The Chicago Reader Union currently plans to hold a protest outside of Goodman’s Chicago house on April 21. He hopes that the protest will press Goodman into selling, but he also emphasizes what readers and Chicago would be losing if it doesn’t.

“If my job ends in the next few weeks, I can still be proud of the work I’ve done here,” Galil said. “But I can’t pursue this kind of community-focused music journalism elsewhere. […] The Reader is a valuable resource for Chicagoans, and a great place for journalists from all walks of life to try something they couldn’t do at any other publication. And that would be a major loss — for all of journalism.”

“What other publication would give me, say, 5,000 (or so) words to write about an old Dunkin’ Donuts that became a hub for Chicago punks?” he asked.

Every publication can’t be aggregate news and clickbait Gen Z headlines — we need the community-centered, moving, and beautiful writing that publications like Bitch and the Reader make space for. The world needed Bitch and The Counter, and now we must hold onto the Reader.

Says Watanabe, “Let Bitch Media serve as a cautionary tale — if you want progressive independent publications to continue to exist, you have to support them while they’re still around.”

COMINGS AND GOINGS

— I (me) will be leaving Inverse to join Kotaku as a staff writer (email me the script for the Atonement film adaptation as congratulations)

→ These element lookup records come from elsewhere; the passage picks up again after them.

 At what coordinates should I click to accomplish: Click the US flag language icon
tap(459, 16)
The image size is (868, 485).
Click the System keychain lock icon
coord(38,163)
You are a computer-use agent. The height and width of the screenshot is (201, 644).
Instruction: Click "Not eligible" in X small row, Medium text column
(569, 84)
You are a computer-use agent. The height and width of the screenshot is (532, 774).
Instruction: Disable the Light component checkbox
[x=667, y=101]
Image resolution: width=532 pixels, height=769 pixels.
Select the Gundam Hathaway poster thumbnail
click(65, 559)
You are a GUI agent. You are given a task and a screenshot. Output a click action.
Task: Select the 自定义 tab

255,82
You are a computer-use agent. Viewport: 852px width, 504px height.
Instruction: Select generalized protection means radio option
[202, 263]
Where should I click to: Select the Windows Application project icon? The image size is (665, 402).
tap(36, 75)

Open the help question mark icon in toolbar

— Rachel Saltz will now oversee classical music and dance as an editor at The New York Times

In May, Wendy Lu will become a senior staff editor on the The New York Times’ Flexible Editing desk

Margherita Beale will leave her assistant editor position at Forbes and join Law360 as a content editor

— Jessie Thompson will become arts editor at The Independent after six years at the Evening Standard

Nuala Bishari joins San Francisco Chronicle as a reporter 

— Liz Finny begins her position as associate editor at ESPN this week, as does Jackson Thompson

— Joshua Topolsky will leave his position as Chief Content Officer at Bustle Digital Group this week, according to internal messages received by Study Hall

EVERYTHING ELSE

The Washington Post Guild released its Pay, Diversity and Retention Study and Black Caucus testimonial report on April 13, fleshing out its 2019 analysis of pay at the Post. Much of what the report conveys about working at the Post is disheartening and upsetting; the newsroom remains mostly white despite diversity efforts, women and people of color are paid less than male and white colleagues, and Black employees call the commercial side of the Post the “Plantation” because of how often white bosses overlook them. But the unpleasant truth of the Guild’s report isn’t exactly surprising, especially if you’re a non-white journalist who has ever scrolled through their newsroom’s Slack profile pictures. The Guild did not provide a comment in time for this newsletter’s publication.

— The BuzzFeed News Union sent a letter expressing its “concerns about the current state of our newsroom and our ongoing bargaining process” to board members and shareholders on April 12.

NPR hires people of color, but lack of upward mobility makes them leave.

— Snapchat empowers over 40 newsrooms to Snapchat their brains out.

— CNN+, CNN’s streaming service launched on March 29, has less than 10,000 regular users and is generally suffering from being a major flopzilla. 

— CNN should instead host a lucrative podcast called CNN+: The “C” Stands for “Cum Town” and the “+” Means “More” and We Love Wolf Blitzer.